With an ethnically diverse population spread across an archipelago of 14,000 islands, Indonesia might seem to be ripe for disintegration, like Yugoslavia a decade ago. Yet few expect the country to break up totally, not least because the military, however less organized it is today than under Suharto, is resisting it. "Indonesia is too big to fail completely, but we could become a danger to ourselves and to our neighbors," says Dewi Fortuna Anwar, a prominent political scientist. It's more likely that Indonesia descends into a long-term state of disorder, and central authority simply vanishes. Yet that's worrisome, too, because there's no clear-cut end state. Massive refugee flows, piracy, regional tensions and environmental devastation are already occurring; haze from unchecked slash-and-burn farming is choking nearby Singapore. As a result, Jakarta-based Western diplomats have invented a whole new category of chaos: the "messy state." "This isn't failing," says one. "There's a new sort of entity emerging-but no one knows what it is yet."

And neither Washington nor other Western countries seem very interested in stepping in, as they did during the East Timor crisis and the financial contagion. Nor even does Indonesia's president appear especially concerned. As the bloodshed increased last week in Borneo's Central Kalimantan province, President Abdurrahman Wahid, 60, a nearly blind Muslim cleric, set off on a 15-day trip to the Middle East and Africa. Wahid told journalists in Cairo that the news media had blown things "out of proportion" and there were "only two headless bodies" found. Western governments displayed a lack of urgency, too. Secretary of State Colin Powell recently told Congress that Australia should "take the lead" in dealing with Indonesia's problems, adding that Washington doesn't have to jump at "every 911 call that's out there." The Sydney Morning Herald shot back in an editorial that Australia has enough on its plate "without the new US administration's inevitable policy fumblings being dumped on it." The West's influence on Jakarta's policies began long before the 1997 financial scare. For decades, Western governments and businesses courted President Suharto's regime.

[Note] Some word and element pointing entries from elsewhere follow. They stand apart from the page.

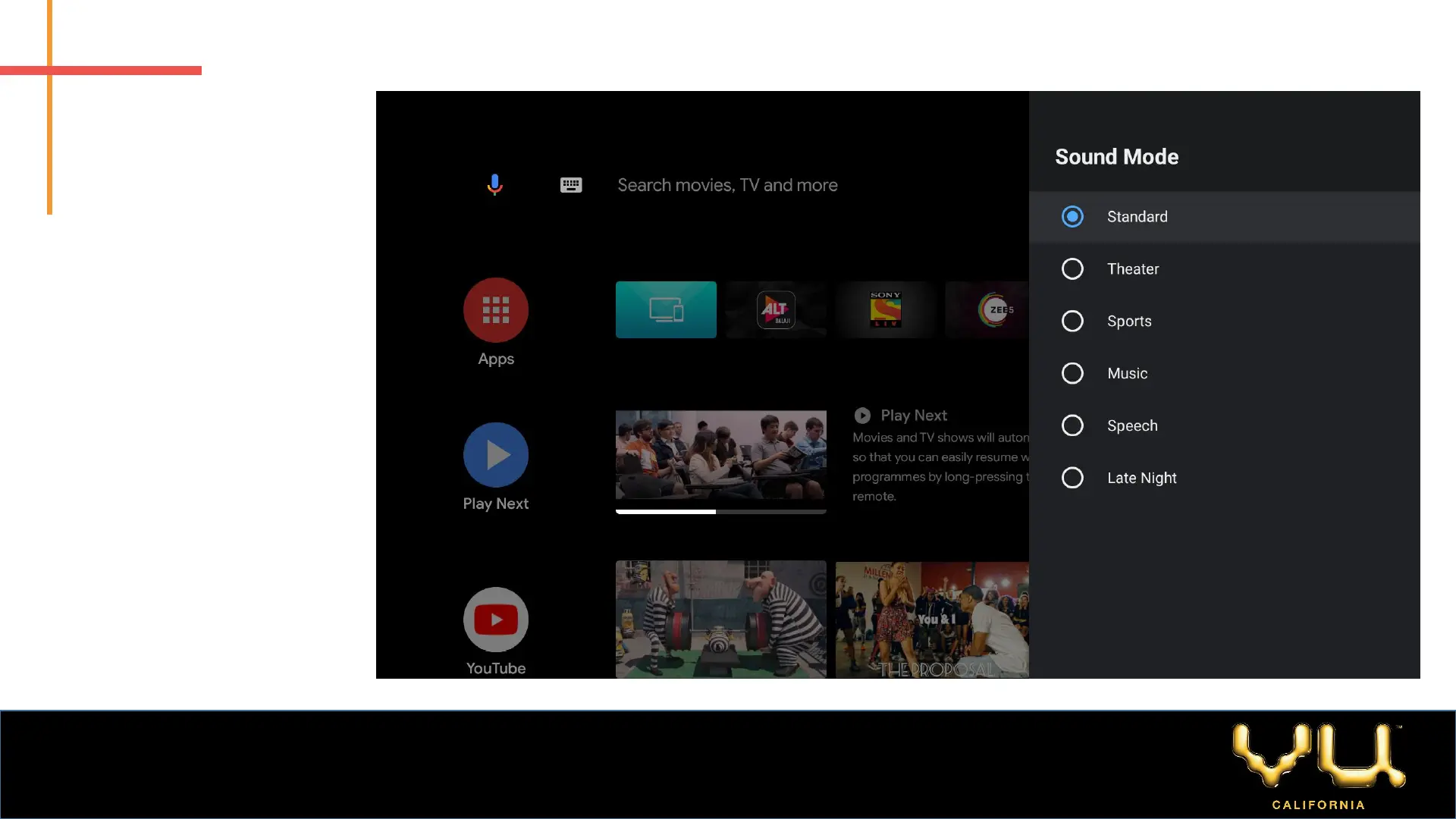This screenshot has height=819, width=1456.
Task: Select the Standard sound mode radio
Action: tap(1072, 217)
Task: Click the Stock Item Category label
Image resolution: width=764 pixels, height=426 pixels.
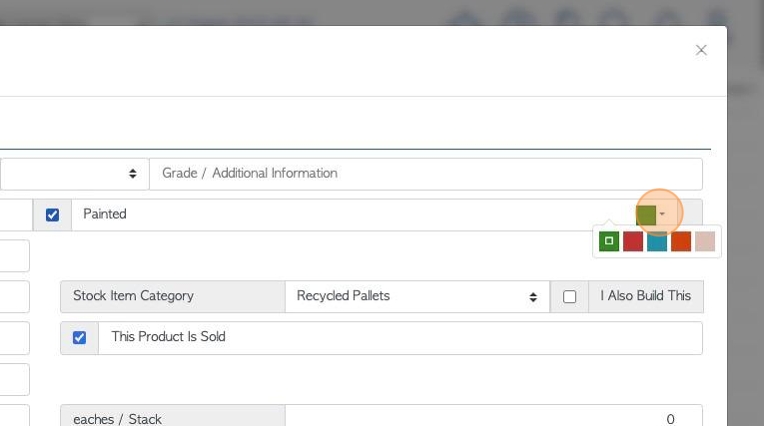Action: (x=133, y=296)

They generally chose to ignore the regime's rampant corruption and human-rights abuses. One of Suharto's most controversial policies was a program called "transmigration." Entire communities were moved from densely populated islands like Java and Madura to less crowded ones, such as Borneo, mingling diverse and sometimes antagonistic ethnic groups. "In the beginning, it all seemed like a wise plan," says a Western diplomat who was a development officer in Indonesia in the 1980s. "The World Bank gladly supported transmigration to the tune of $5 billion." But Suharto's government failed to pay adequate compensation for the land it seized. Now Jakarta is grappling with more than 1 million internally displaced people-10 percent of the world's total-many of them transmigration victims forced out of their adopted homes by the post-Suharto chaos. Last week's grisly scenes on Borneo culminated in a cruel mirror image of Suharto's transmigration scheme. Soldiers and police herded thousands of traumatized Madurese migrants-many of whom had been shipped to the area in the '70s-onto evacuation ships for safe passage out of Central Kalimantan. At one point police and soldiers engaged in a two-hour fire fight against each other .

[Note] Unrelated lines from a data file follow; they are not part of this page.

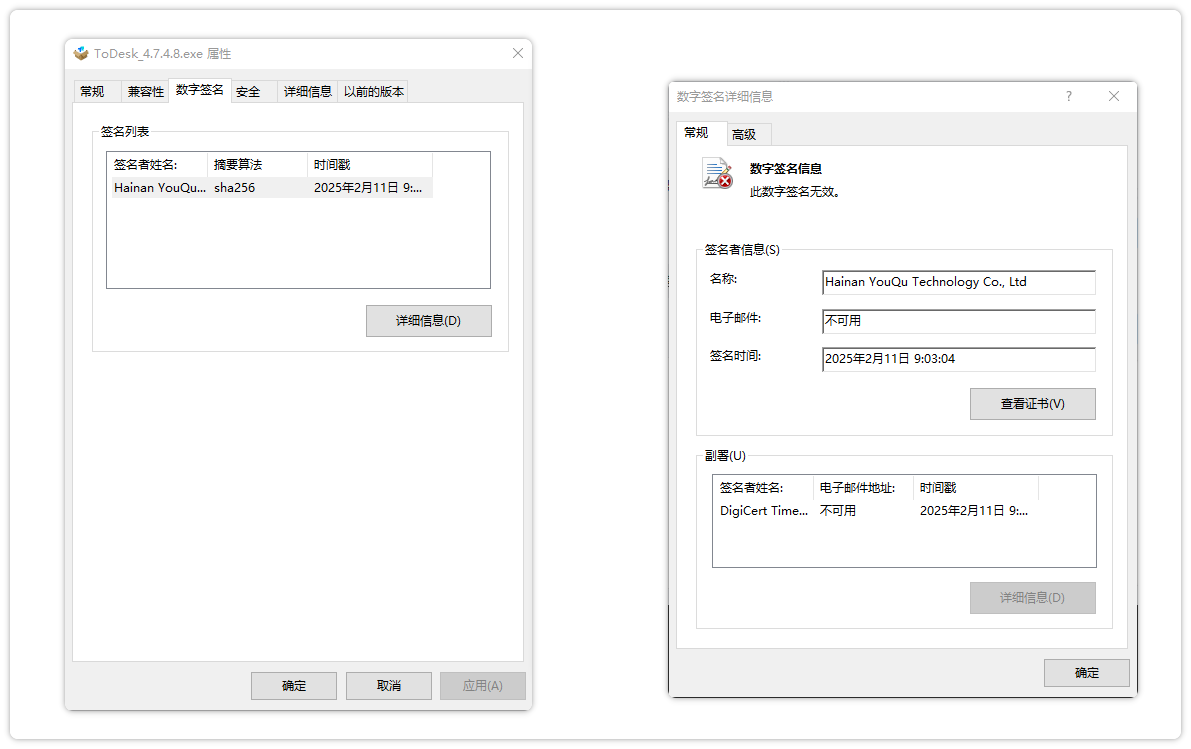Select the 安全 tab

[x=248, y=92]
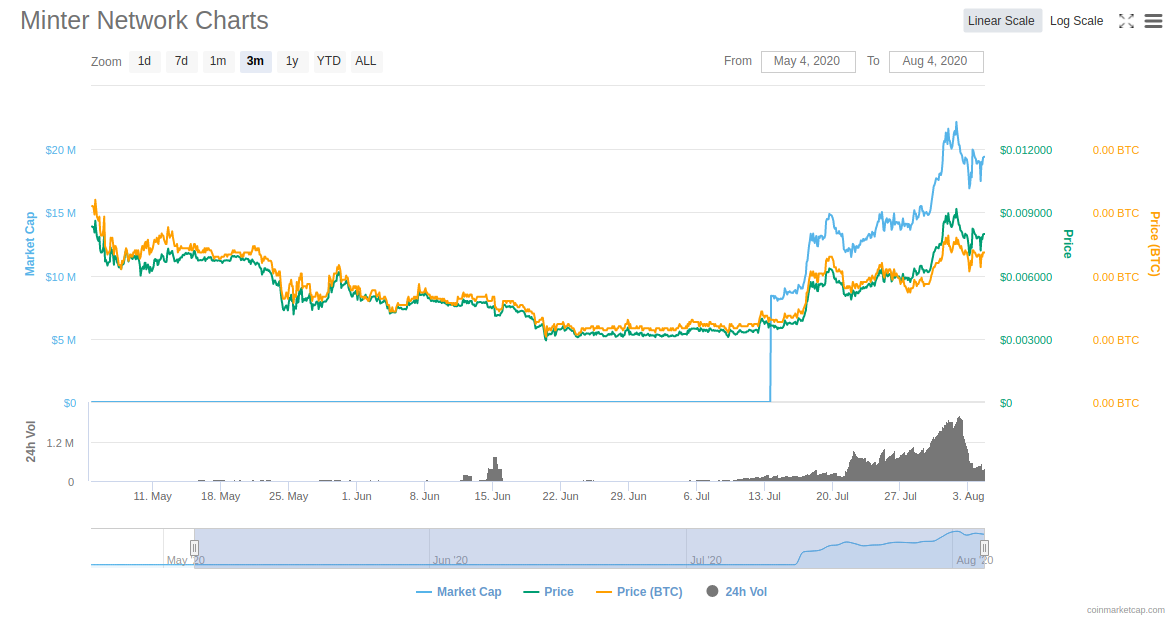Image resolution: width=1175 pixels, height=618 pixels.
Task: Edit the To date field
Action: click(935, 61)
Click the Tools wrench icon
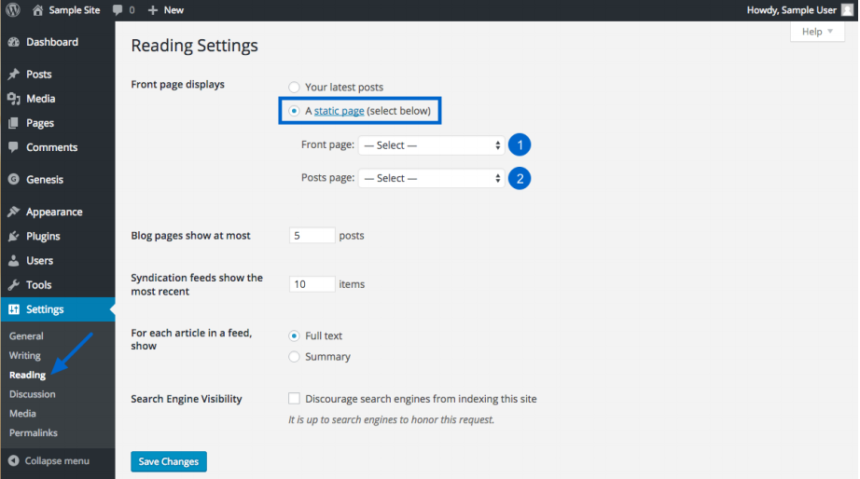Image resolution: width=860 pixels, height=479 pixels. [14, 285]
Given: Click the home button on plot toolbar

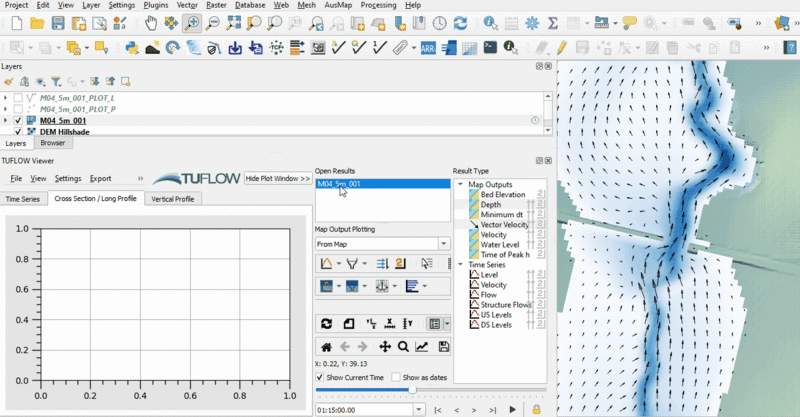Looking at the screenshot, I should click(326, 347).
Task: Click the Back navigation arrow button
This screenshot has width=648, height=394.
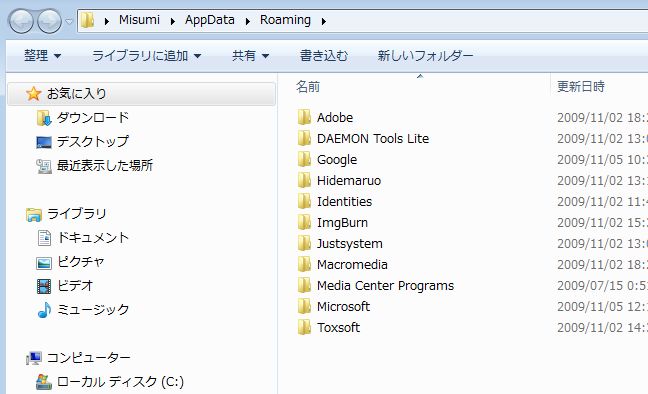Action: point(21,21)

The violence has since taken on a medieval religious cast as well.

In the Moluccas (formerly known as the Spice Islands), Christians attacked Muslim settlers who were perceived as monopolizing scarce jobs. Sociologist Thamrin Tomagola of the University of Indonesia says there have been more deaths per capita there than in Bosnia, making the Moluccan conflict "the most terrible civil war in the world."

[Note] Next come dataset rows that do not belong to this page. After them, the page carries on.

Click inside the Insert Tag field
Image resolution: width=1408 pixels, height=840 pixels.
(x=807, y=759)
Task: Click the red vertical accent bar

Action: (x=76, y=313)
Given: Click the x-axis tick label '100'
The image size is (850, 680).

The once idyllic Moluccan capital of Ambon, perched on the edge of a crystalline bay, is now an Asian Sarajevo. It's segregated into Muslim and Christian sectors, sliced apart by a green line that locals simply call "the Border." The day may come when Ambon wishes it were Sarajevo; after all, the war in Bosnia eventually ended thanks to Western intervention. By contrast, no one today has any ideas for saving a messy state.